**Dataset records**
========

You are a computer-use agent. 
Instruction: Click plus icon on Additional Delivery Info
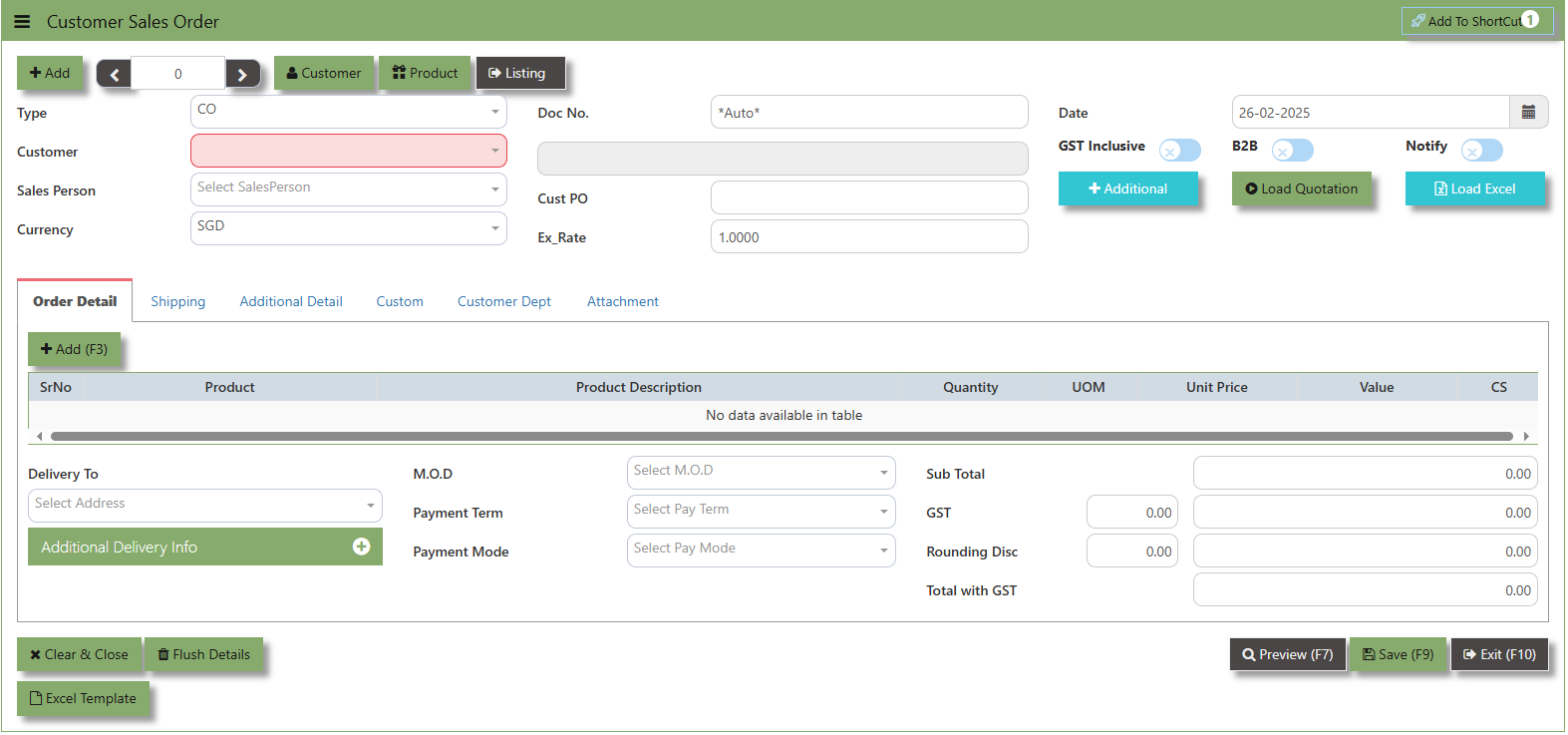[x=361, y=547]
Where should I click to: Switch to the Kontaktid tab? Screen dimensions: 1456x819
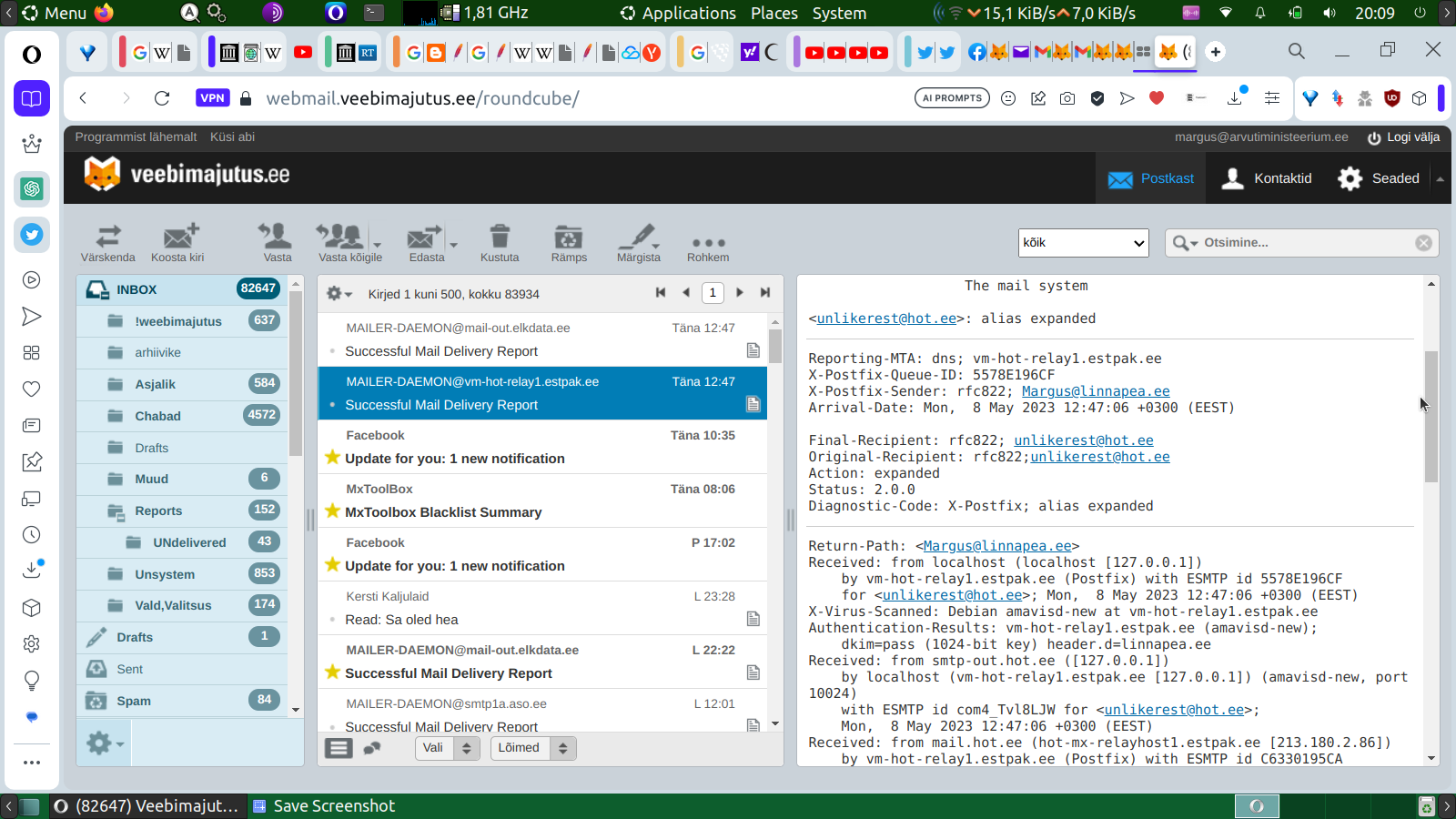pyautogui.click(x=1269, y=178)
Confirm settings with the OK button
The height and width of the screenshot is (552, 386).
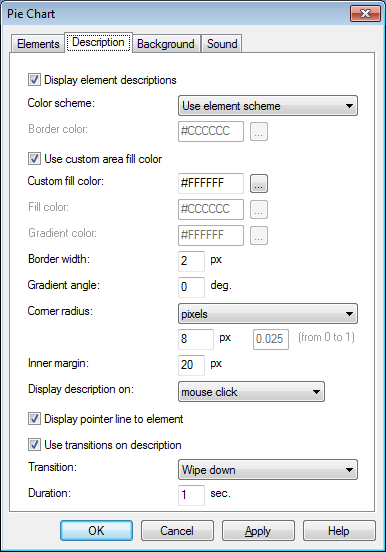[x=96, y=531]
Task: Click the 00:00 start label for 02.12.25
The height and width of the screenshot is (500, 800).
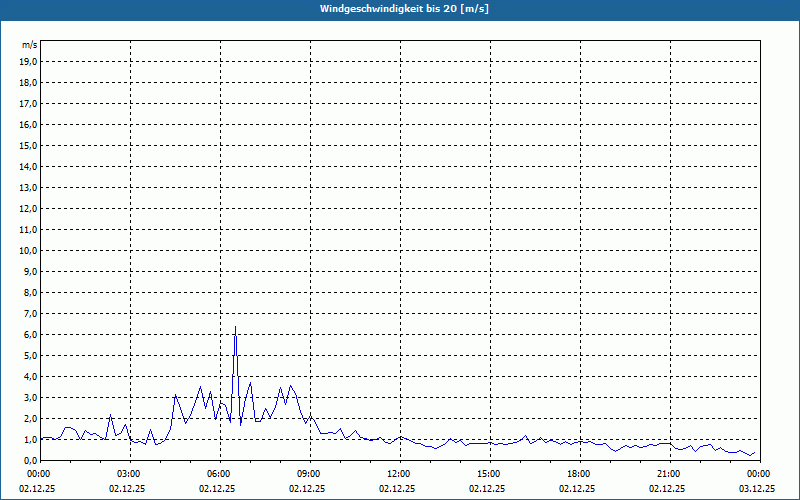Action: click(x=37, y=474)
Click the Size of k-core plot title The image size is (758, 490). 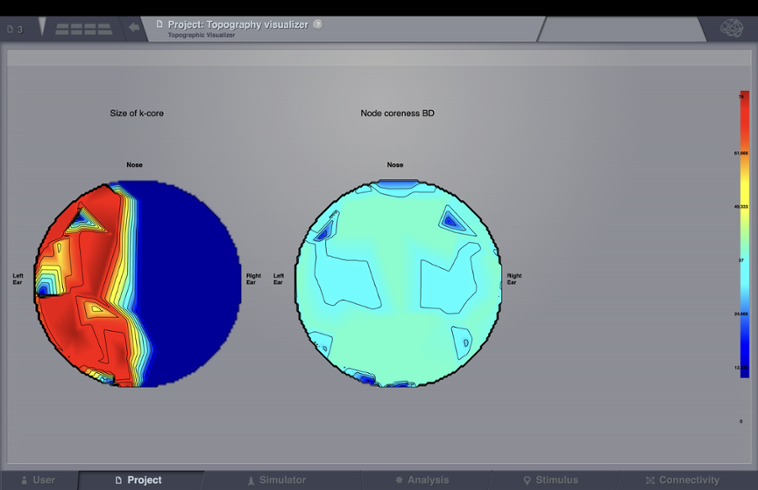point(137,113)
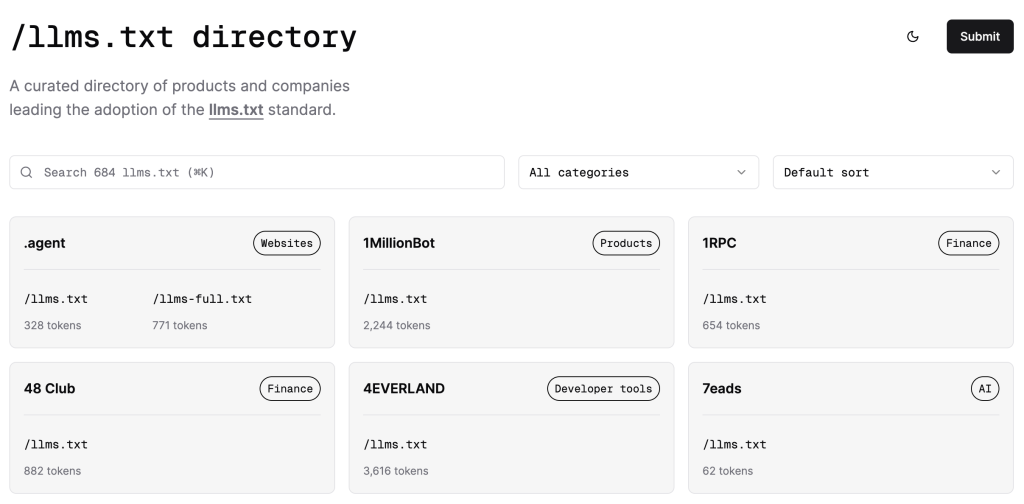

========

**What you will do**
The lines from the start of the data through the line that contains "Task: Click the" are to be returned exactly, please, with both ends included and every picture left out.

**Your solution**
You are a computer-use agent. 
Instruction: Click plus icon on Additional Delivery Info
[x=361, y=547]
Where should I click to: Switch to the Kontaktid tab? Screen dimensions: 1456x819
pyautogui.click(x=1269, y=178)
Confirm settings with the OK button
The height and width of the screenshot is (552, 386).
[x=96, y=531]
Task: Click the 00:00 start label for 02.12.25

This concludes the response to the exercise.